Items listed in a dataset:
------
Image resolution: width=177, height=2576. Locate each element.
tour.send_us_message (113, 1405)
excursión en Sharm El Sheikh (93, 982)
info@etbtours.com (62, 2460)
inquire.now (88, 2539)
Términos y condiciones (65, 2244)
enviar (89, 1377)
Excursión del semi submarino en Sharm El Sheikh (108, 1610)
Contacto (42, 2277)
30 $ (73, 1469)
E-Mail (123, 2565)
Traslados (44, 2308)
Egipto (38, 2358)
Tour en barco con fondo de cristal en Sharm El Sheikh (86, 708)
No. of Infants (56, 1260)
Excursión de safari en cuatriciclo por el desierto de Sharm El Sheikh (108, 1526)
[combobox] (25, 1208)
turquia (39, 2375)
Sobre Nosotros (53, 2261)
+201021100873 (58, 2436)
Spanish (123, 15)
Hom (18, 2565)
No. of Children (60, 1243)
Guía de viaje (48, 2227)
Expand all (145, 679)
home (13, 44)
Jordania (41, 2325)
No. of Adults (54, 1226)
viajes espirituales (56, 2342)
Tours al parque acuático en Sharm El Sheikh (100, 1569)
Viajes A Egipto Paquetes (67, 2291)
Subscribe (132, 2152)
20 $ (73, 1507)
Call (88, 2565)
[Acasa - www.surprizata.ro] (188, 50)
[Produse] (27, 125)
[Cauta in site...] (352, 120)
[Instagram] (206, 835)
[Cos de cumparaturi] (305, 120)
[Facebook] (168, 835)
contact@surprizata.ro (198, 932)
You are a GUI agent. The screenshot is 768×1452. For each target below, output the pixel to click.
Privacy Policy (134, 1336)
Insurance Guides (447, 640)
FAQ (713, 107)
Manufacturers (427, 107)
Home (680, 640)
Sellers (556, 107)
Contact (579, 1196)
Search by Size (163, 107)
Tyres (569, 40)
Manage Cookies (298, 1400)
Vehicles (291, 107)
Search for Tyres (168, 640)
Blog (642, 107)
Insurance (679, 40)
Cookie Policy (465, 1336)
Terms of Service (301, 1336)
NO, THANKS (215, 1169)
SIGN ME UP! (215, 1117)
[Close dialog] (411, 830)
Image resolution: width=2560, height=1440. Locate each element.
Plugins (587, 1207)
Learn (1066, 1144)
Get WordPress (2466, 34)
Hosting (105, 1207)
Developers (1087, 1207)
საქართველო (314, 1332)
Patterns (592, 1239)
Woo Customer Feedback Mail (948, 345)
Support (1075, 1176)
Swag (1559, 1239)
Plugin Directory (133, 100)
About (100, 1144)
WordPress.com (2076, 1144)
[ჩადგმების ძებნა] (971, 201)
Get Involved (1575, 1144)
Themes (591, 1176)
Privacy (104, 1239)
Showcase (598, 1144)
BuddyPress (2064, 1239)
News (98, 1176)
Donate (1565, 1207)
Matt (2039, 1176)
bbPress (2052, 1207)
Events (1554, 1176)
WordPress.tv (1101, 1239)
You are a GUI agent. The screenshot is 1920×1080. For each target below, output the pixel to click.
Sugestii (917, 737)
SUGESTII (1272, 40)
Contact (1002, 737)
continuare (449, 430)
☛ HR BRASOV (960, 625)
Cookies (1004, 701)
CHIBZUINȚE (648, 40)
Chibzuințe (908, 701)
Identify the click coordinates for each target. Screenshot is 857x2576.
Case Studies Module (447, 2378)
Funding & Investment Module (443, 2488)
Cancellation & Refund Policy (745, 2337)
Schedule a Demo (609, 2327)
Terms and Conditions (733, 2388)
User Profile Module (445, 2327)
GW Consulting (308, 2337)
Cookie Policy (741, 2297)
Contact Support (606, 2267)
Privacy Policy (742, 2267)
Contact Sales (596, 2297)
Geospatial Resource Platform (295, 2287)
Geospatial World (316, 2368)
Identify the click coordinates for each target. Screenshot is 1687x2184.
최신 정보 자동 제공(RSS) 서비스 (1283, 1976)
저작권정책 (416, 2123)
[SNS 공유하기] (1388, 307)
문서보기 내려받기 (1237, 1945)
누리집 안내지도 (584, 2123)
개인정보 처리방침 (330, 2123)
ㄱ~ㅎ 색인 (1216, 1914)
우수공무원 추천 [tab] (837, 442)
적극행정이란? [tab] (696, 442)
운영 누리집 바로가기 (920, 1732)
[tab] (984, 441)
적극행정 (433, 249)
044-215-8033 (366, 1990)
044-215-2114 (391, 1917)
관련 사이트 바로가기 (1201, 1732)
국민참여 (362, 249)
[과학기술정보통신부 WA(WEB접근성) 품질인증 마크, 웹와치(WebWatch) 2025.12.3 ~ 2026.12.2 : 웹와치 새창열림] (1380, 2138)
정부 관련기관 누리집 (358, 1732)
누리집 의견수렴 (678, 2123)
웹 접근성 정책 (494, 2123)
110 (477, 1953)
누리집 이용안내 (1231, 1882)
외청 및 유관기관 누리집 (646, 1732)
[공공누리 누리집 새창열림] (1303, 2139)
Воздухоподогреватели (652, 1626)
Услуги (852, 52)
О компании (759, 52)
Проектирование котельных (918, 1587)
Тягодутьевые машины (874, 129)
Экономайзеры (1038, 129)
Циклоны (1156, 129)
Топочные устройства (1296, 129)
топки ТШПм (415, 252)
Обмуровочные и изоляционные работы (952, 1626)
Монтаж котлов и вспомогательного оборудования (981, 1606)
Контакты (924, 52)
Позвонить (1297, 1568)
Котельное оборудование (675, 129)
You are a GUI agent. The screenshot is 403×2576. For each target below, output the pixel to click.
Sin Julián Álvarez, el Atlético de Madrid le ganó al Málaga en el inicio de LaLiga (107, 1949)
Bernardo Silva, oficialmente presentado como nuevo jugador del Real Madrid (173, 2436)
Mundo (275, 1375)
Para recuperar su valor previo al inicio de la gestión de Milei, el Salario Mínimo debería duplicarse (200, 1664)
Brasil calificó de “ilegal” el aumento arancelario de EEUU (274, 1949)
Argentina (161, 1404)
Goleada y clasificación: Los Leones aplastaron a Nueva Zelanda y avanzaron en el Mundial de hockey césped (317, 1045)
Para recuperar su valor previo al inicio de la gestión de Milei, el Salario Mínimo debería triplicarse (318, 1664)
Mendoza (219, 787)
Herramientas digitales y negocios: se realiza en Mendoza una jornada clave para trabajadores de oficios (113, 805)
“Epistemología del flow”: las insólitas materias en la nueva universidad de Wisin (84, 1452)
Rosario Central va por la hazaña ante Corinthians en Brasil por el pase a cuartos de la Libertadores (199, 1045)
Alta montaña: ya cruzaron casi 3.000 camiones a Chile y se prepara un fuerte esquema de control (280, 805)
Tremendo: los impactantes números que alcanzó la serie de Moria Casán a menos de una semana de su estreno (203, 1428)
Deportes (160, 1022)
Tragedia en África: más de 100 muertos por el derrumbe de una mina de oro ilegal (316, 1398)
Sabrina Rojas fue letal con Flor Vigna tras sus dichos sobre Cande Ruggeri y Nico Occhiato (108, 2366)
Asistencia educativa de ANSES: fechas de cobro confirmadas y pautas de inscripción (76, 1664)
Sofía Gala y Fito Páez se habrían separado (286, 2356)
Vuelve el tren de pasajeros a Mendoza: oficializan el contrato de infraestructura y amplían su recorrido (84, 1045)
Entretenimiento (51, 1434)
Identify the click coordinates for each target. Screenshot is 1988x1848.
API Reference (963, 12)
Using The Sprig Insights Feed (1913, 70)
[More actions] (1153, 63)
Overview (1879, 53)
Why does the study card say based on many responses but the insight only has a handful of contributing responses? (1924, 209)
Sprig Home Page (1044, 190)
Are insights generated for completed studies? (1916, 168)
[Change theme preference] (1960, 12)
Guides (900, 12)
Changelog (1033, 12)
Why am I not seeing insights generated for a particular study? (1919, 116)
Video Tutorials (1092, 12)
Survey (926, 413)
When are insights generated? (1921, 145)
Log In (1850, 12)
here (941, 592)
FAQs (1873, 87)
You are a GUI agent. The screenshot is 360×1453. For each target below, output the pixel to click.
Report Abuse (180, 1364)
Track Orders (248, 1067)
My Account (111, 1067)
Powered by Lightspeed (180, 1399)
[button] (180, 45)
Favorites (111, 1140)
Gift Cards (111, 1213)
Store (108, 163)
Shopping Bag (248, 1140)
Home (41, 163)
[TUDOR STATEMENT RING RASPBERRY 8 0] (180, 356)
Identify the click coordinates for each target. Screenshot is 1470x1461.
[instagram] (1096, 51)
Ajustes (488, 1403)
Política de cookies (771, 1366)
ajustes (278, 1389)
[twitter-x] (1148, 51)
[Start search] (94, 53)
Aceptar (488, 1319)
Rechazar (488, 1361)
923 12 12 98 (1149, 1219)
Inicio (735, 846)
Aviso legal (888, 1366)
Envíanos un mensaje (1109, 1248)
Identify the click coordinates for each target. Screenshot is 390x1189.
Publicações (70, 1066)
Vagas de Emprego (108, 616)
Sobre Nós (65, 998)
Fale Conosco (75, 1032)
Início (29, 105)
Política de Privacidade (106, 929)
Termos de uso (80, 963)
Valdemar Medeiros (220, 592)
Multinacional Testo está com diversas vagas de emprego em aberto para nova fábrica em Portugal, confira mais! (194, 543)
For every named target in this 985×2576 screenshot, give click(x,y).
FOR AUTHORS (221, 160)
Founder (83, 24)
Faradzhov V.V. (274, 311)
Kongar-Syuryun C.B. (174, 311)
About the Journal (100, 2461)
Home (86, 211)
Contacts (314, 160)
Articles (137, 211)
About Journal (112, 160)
------
◆ **Exercise aim**
Output nothing but the lines from the one containing "Store (108, 163)" through the last line of the data, exactly as they stand.

◆ **Solution for this task**
Store (108, 163)
Shopping Bag (248, 1140)
Home (41, 163)
[TUDOR STATEMENT RING RASPBERRY 8 0] (180, 356)
Identify the click coordinates for each target. Screenshot is 1470x1461.
[instagram] (1096, 51)
Ajustes (488, 1403)
Política de cookies (771, 1366)
ajustes (278, 1389)
[twitter-x] (1148, 51)
[Start search] (94, 53)
Aceptar (488, 1319)
Rechazar (488, 1361)
923 12 12 98 (1149, 1219)
Inicio (735, 846)
Aviso legal (888, 1366)
Envíanos un mensaje (1109, 1248)
Identify the click coordinates for each target. Screenshot is 390x1189.
Publicações (70, 1066)
Vagas de Emprego (108, 616)
Sobre Nós (65, 998)
Fale Conosco (75, 1032)
Início (29, 105)
Política de Privacidade (106, 929)
Termos de uso (80, 963)
Valdemar Medeiros (220, 592)
Multinacional Testo está com diversas vagas de emprego em aberto para nova fábrica em Portugal, confira mais! (194, 543)
For every named target in this 985×2576 screenshot, give click(x,y).
FOR AUTHORS (221, 160)
Founder (83, 24)
Faradzhov V.V. (274, 311)
Kongar-Syuryun C.B. (174, 311)
About the Journal (100, 2461)
Home (86, 211)
Contacts (314, 160)
Articles (137, 211)
About Journal (112, 160)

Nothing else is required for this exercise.